_DOCUMENT SEGMENT_
━━━━━━━━━━━━━━━━
Intentionally claustrophobic and tightly wound, Vasilis Katsoupis’ Inside places an exceptional Willem Dafoe in the middle of a unique situation and lets him do what he does best: be weird and entertaining.
Dafoe stars as Nemo, a meticulous art thief who breaks into a New York penthouse for his latest heist. While everything seems to go according to plan, an alarm is triggered and Nemo is locked inside. With the owner out of town and the police not alerted to his presence, Nemo looks for every possible way to get out of the apartment.
What starts as an attempt to escape, evolves into attempting to survive. With dwindling food, very little water, no plumbing, and no outside communication, Nemo must utilize all his wits and skills to stay alive and make it out alive.
Many other films have attempted their versions of COVID-forced filmmaking. Some utilize a limited setting to their advantage (Good Luck to You, Leo Grande), some use it as an excuse to try something new (Family Squares), while others use the new environment to enhance the story (Kimi). With Inside, the limitations give the filmmakers a great excuse to have Dafoe work alone and be interesting. The film never feels like a COVID movie, but rather a wholly unique experience that would have been fascinating even if the pandemic never happened.
━━━━━━━━━━━━━━━━
_DATA EXTRACT_
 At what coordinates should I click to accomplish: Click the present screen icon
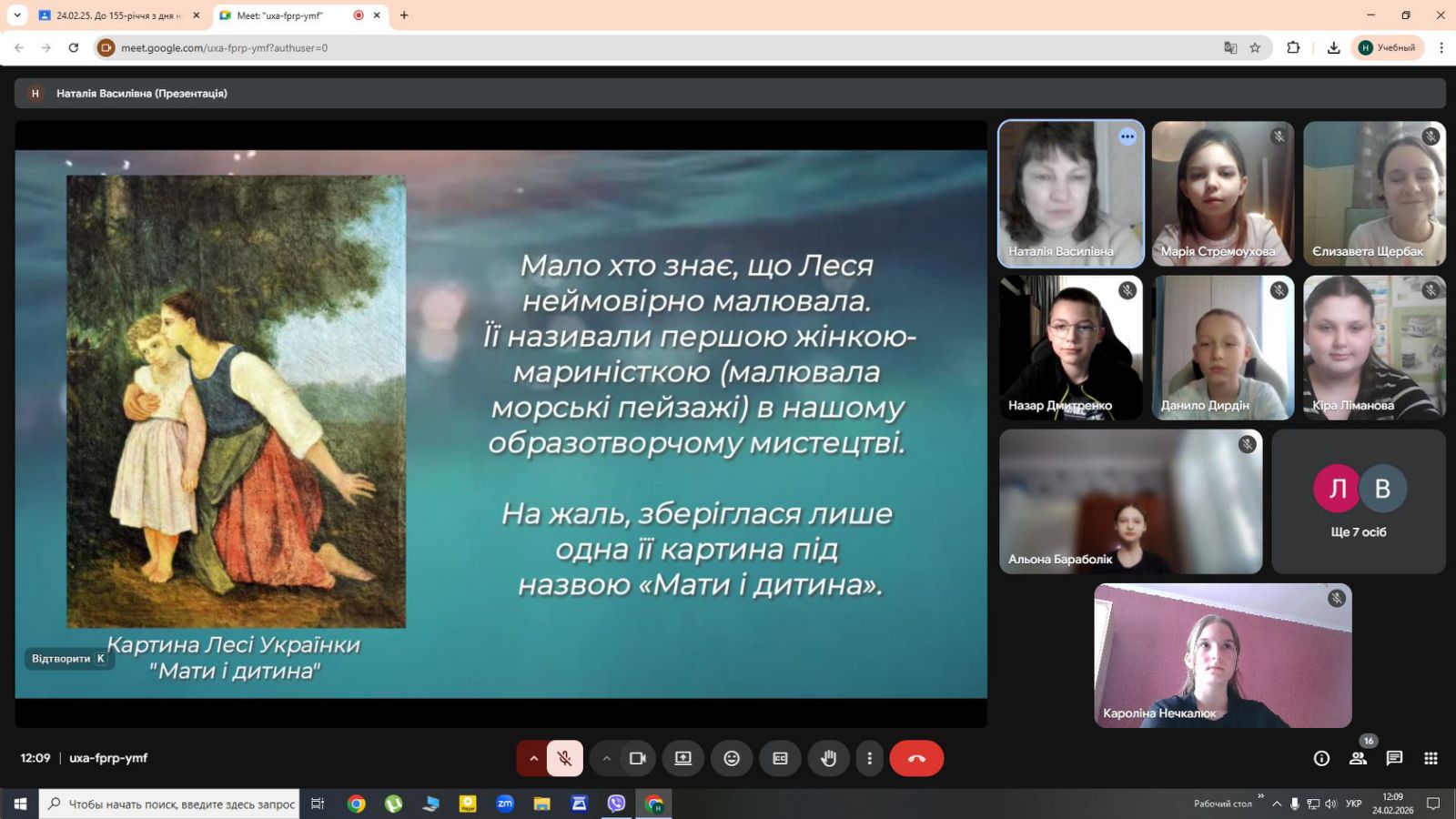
━━━━━━━━━━━━━━━━
_INSTRUCTIONS_
A: Copy the part of the review of the film Inside starting at "Intentionally claustrophobic and" and ending at "weird and entertaining.".
B: Write the next part of the review of the film Inside, picking up right after its last sentence.

_EXERCISE ANSWERS_
A:
Intentionally claustrophobic and tightly wound, Vasilis Katsoupis’ Inside places an exceptional Willem Dafoe in the middle of a unique situation and lets him do what he does best: be weird and entertaining.

B:
Katsoupis is an assured first-time director. Instead of following Dafoe around the apartment and passively viewing his actions, the camera is like a second character. The camera lingers around corners and anticipates potential escape routes, while also foreseeing further barriers blocking Nemo from his freedom. Art and the immortality of artwork play a major role in Nemo’s plight. While he initially chooses this apartment for a single valuable painting (which he couldn’t locate), the other art stares him down as he spends his days plotting his escape. Each piece of art has a history which Nemo can appreciate, but he also grows to hate.
The apartment is an exceptional set-piece. Part pretentious art snob, part castle, part prison, the seemingly contained apartment continues to expand as Nemo searches for salvation. As the chaos of the apartment grows from one challenge to the next, questions start to form on what was the true purpose of the heist. Was Nemo set up as a patsy to be caught, or perhaps the unseen owner views Nemo as a true piece of art he can manipulate in his own twisted ways?
Willem Dafoe has turned into one of our most captivating actors. He displays a mix of physicality, vulnerability, humor, and insanity in his performance. Instead of relying on constant verbal assault, Dafoe passes the time through his face. The time, patience, and sanity wear on the actor and he regurgitates that weather back to the audience. So much of his performance is conveyed through facial reactions over easy dialogue choices.
Not only is he wonderful in the role, but does so with a complete lack of vanity. There is nothing particularly dashing or glamourous about the role of Nemo, but Dafoe doesn’t shy away from the things he is asked to do. Whether it’s putting on a fake cooking show for no audience, or relieving himself in an empty bathtub, there are no levels to which Dafoe is afraid to go. It’s a brave performance for an actor of Dafoe’s magnitude.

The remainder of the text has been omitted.